So I know that given a differentiable function $\mathcal{F}: \mathcal{M} \rightarrow \mathcal{N}$, we can define the push forward map: $$ \mathcal{F}_*: T_p(\mathcal{M}) \rightarrow T_{\mathcal{F}(p)}(\mathcal{N}) $$
However, the pull back map for vectors would require the inverse function $\mathcal{F}^{-1}$ which may not necessarily exist and this is why we cannot define a pull back for vector fields.
Now coming to forms, I do not understand why the pull back is always defined while the push forward is not? That is, given that I know $\langle \omega, v \rangle$, shouldn't I be able to define $\langle \mathcal{F}_* (\omega), \mathcal{F}_*(v)\rangle$? Why is this not possible?

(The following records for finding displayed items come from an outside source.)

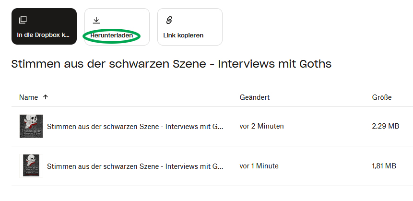Sort files by the Name column header

[x=28, y=97]
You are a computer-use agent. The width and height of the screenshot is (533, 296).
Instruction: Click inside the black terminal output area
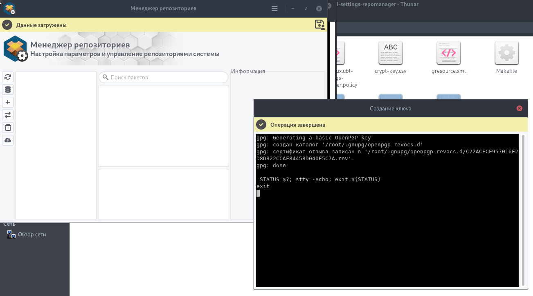387,237
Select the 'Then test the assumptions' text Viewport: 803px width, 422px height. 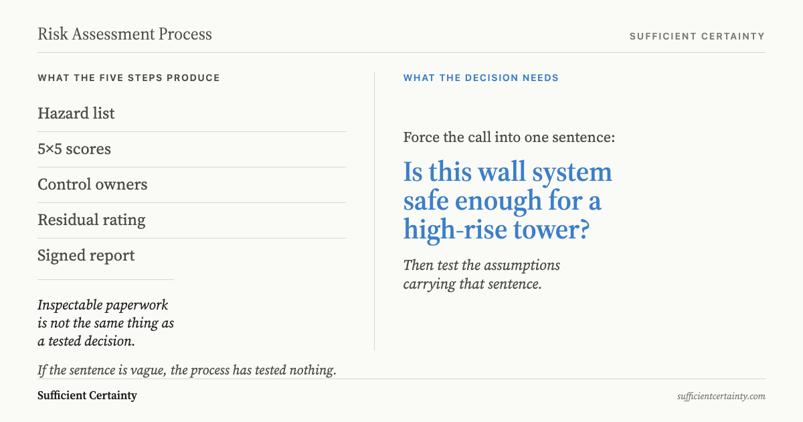point(481,265)
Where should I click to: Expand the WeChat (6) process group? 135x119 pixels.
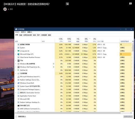click(x=16, y=70)
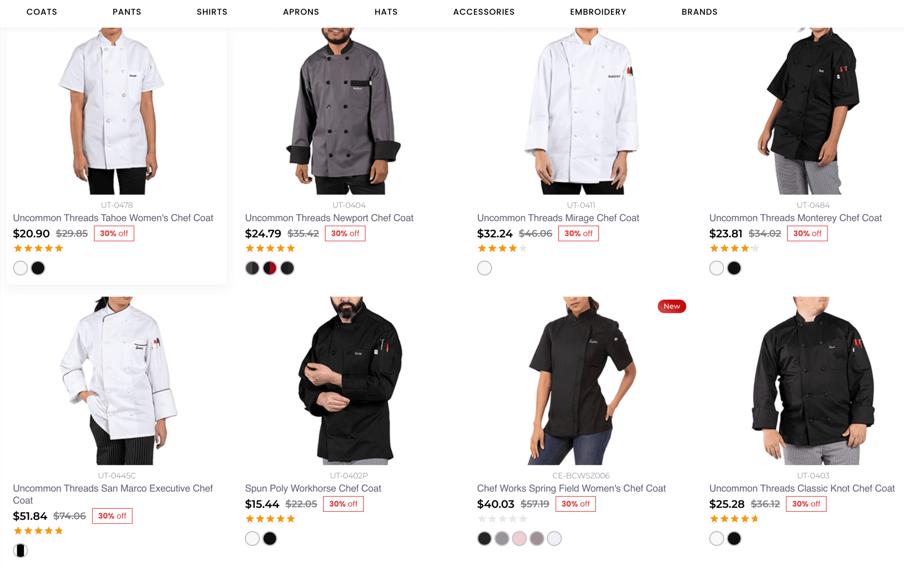Pick the white swatch for Mirage Chef Coat
Screen dimensions: 904x568
(x=484, y=268)
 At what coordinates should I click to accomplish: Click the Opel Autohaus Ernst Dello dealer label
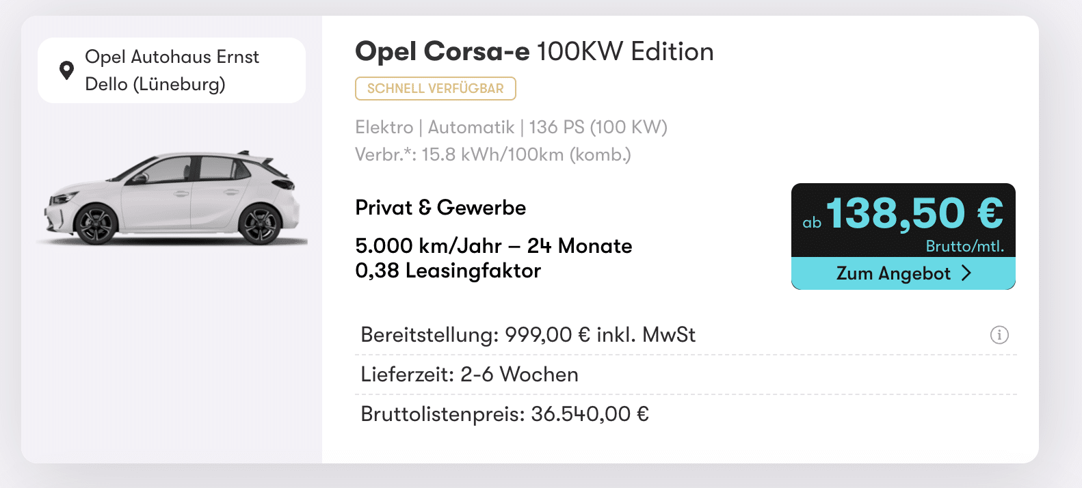point(172,70)
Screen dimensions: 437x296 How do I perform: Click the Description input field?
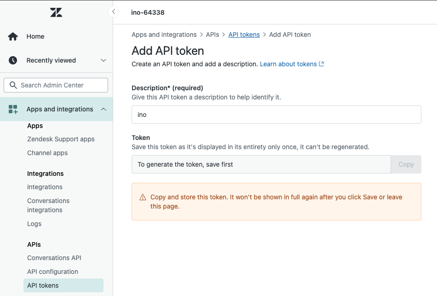(x=276, y=115)
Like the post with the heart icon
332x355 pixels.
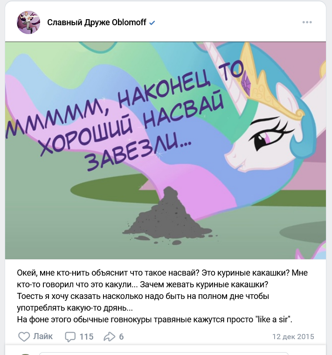(x=24, y=337)
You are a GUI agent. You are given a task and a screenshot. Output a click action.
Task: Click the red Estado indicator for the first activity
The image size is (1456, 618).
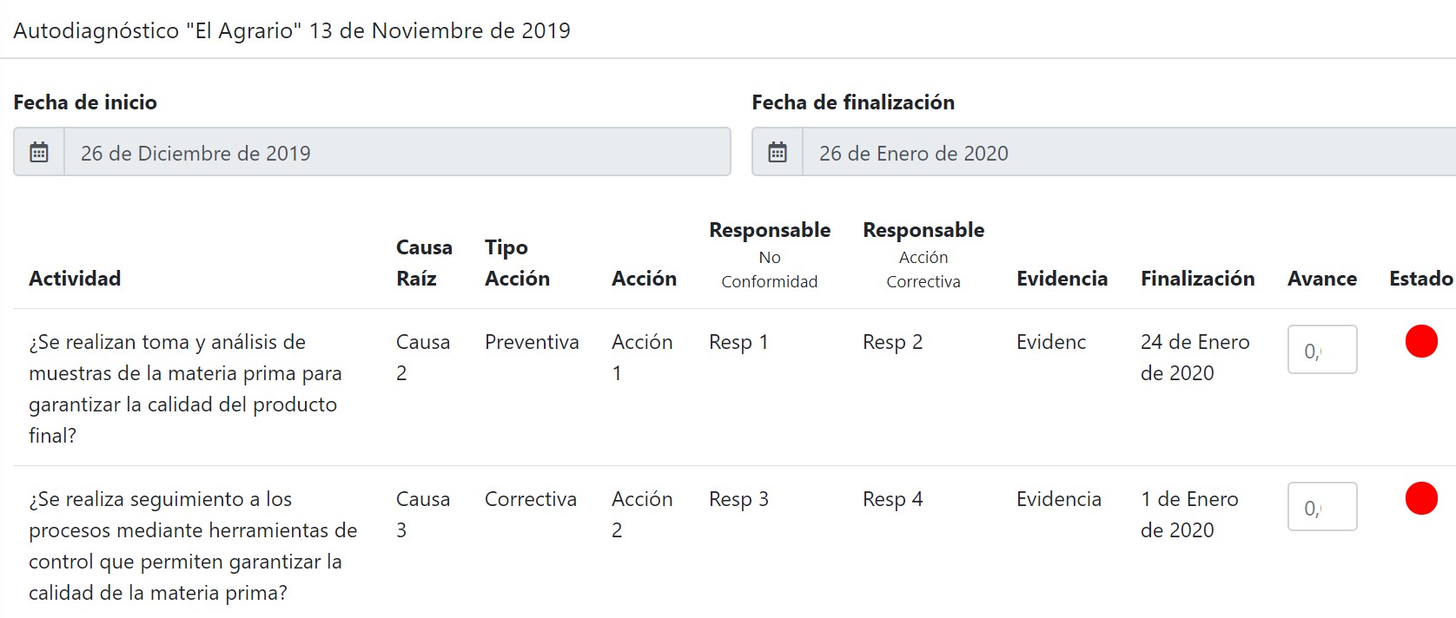point(1421,341)
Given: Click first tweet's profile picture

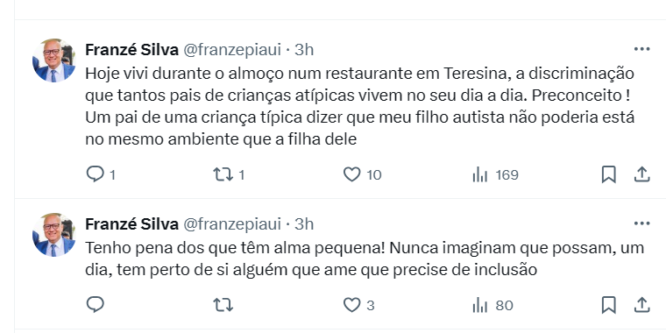Looking at the screenshot, I should click(x=54, y=60).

Your question really comes down to sets, and functions, and compositions of functions.
Let's just do 1-forms.
A differential 1-form $\omega$ on $\mathcal M$ is a certain kind of function whose domain is the set $T \mathcal M$: it inputs a tangent vector on $M$ and outputs a number, i.e. it outputs an element of the set $\mathbb R$: $$(1) \qquad \omega : T \mathcal M \to \mathbb R $$ A differential 1-form $\rho$ on $\mathcal N$ similarly inputs a tangent vector on $N$ and outputs a number: $$(2) \qquad \rho : T \mathcal N \to \mathbb R $$
Now consider a smooth function $\mathcal F : \mathcal M \to \mathcal N$ with corresponding pushforward map $$(3) \qquad \mathcal F_* : T \mathcal M \to T \mathcal N $$ How can we chain these function diagrams together? What choices to we have for composing these functions?
Well, first of all, we can easily compose (2) and (3) to get $$T \mathcal M \xrightarrow{ \mathcal F_*} T \mathcal N \xrightarrow{\rho} \mathbb R $$ and that's the definition of the pullback $\mathcal F^*(\rho) : T \mathcal M \to \mathbb R$.
But how do you propose composing (1) and (3)? There's simply no composition to be made. And that's why the "pushforward" of forms is not defined. Whether or not $\mathcal F$ has an inverse is irrelevant.